Les révolutions, lorsqu’elles se produisent, débordent les frontières nationales. Les luttes menées dans une région s’étendent à d’autres. Jusqu’où pourrait aller une révolution initiée par la classe ouvrière mexicaine ? Les travailleurs mexicains ont d’innombrables liens personnels, culturels et économiques avec les travailleurs de toute l’Amérique latine et des Caraïbes. De plus, point crucial pour ce qui est d’en finir avec l’emprise impérialiste, il y a tous ces liens qui unissent des travailleurs mexicains aux membres de leur famille installés dans l’ouest des États-Unis, en Floride et au Texas, ainsi que dans les grandes villes comme Chicago et Saint-Louis. Aux États-Unis vivent 37 millions de personnes d’origine mexicaine, un nombre important à mettre en regard des 128 millions de Mexicains vivant sur le territoire mexicain. Ne serait-ce pas l’une des grandes ironies de l’Histoire que de voir la révolution communiste internationale partir du Mexique, cette chasse gardée de l’impérialisme américain, avant de se propager jusqu’au cœur de la métropole elle-même ?

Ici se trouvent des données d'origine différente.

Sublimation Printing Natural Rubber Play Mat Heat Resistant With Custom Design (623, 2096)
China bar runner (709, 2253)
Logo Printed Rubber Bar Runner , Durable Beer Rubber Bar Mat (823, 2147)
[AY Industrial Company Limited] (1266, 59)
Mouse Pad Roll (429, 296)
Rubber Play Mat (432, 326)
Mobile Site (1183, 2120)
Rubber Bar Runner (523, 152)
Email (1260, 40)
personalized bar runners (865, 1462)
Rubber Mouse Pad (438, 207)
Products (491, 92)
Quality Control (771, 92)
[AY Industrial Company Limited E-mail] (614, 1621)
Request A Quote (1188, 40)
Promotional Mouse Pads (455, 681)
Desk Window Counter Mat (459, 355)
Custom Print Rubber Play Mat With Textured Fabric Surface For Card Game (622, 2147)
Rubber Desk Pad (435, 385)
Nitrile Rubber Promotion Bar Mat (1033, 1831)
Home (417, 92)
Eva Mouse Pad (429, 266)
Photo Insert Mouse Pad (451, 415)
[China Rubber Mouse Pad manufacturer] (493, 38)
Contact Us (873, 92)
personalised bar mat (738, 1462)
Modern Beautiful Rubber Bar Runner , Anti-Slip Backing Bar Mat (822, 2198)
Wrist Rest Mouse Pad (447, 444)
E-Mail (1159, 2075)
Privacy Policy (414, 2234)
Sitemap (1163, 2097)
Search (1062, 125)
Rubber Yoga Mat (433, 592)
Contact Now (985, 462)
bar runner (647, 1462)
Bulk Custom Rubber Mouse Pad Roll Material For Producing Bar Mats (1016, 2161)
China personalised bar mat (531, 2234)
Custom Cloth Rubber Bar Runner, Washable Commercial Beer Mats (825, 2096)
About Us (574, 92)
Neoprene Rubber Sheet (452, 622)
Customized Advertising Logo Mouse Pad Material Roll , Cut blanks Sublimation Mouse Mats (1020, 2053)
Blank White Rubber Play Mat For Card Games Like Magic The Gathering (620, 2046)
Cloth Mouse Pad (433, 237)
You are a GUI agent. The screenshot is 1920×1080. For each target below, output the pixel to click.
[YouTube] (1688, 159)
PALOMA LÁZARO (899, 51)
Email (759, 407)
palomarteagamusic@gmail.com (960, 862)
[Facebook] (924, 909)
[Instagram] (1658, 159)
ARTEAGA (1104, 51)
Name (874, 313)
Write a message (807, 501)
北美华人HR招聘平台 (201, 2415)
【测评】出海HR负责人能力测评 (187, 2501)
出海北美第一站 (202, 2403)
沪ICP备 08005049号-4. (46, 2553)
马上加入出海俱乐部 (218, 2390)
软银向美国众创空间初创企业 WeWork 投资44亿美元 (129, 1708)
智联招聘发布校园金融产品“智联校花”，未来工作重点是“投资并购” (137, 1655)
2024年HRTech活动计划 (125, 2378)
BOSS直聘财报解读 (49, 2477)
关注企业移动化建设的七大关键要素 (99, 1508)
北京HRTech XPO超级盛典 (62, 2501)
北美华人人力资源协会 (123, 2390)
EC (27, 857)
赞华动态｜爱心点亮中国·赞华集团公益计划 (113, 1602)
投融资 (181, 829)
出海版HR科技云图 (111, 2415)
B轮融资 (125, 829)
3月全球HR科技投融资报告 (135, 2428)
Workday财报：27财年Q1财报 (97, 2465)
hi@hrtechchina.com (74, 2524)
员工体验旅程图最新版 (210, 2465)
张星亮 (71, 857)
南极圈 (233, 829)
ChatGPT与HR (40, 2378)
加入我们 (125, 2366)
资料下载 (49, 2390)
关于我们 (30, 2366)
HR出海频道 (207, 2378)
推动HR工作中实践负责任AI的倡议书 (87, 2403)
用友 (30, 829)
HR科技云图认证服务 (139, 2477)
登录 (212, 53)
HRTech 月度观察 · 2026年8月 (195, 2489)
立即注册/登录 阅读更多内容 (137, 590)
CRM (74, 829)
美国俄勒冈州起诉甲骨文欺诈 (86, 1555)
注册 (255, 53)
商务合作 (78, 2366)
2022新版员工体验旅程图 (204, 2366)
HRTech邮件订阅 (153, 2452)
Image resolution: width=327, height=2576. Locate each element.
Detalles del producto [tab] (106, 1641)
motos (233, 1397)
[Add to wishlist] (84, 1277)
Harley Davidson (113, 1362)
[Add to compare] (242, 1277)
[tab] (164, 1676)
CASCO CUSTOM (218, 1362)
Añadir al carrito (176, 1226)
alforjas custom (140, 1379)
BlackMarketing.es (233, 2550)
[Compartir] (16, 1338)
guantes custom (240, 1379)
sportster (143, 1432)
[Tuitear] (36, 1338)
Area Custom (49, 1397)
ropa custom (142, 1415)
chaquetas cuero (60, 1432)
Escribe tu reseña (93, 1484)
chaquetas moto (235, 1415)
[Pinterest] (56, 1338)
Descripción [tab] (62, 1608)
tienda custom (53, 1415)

Bien des choses ont changé depuis 1938. Avant tout, la force potentielle de la classe ouvrière s’est considérablement accrue. Mais une chose reste inchangée : il faut créer un parti marxiste, un parti communiste révolutionnaire, et il faut qu’il gagne de l’influence dans cette classe ouvrière. Cela n’est pas propre au Mexique. Cette tâche est vitale dans le monde entier et surtout aux États-Unis, la citadelle impérialiste qui domine le monde, aujourd’hui bien plus encore qu’en 1938. Et, pour construire ce parti, il faut des femmes et des hommes comprenant au plus profond de leur être l’urgence de s’atteler à cette tâche.
27 juillet 2023
1Le Mexique fut envahi par les conquistadors espagnols autour de 1520. Cette conquête brutale aboutit à la disparition rapide de 95 % de la population autochtone, du fait des violences et des maladies. Pendant les trois siècles suivants, la société mexicaine, dominée par l’Église catholique et les représentants militaires et administratifs de l’Espagne, demeura arriérée. Seule l’extraction minière et les exploitations agricoles qui lui étaient liées connurent un relatif développement. (Note LDC).
2Une hacienda est une exploitation agricole de grande dimension.
3Léon Trotsky, « L’industrie nationalisée et la gestion ouvrière », Œuvres, tome 18, juin 1938, EDI.
4Léon Trotsky, « Le Mexique et l’impérialisme britannique », Œuvres, tome 17, 5 juin 1938, EDI.
5Les citations qui suivent sont tirées du premier article cité : « L’industrie nationalisée et la gestion ouvrière ».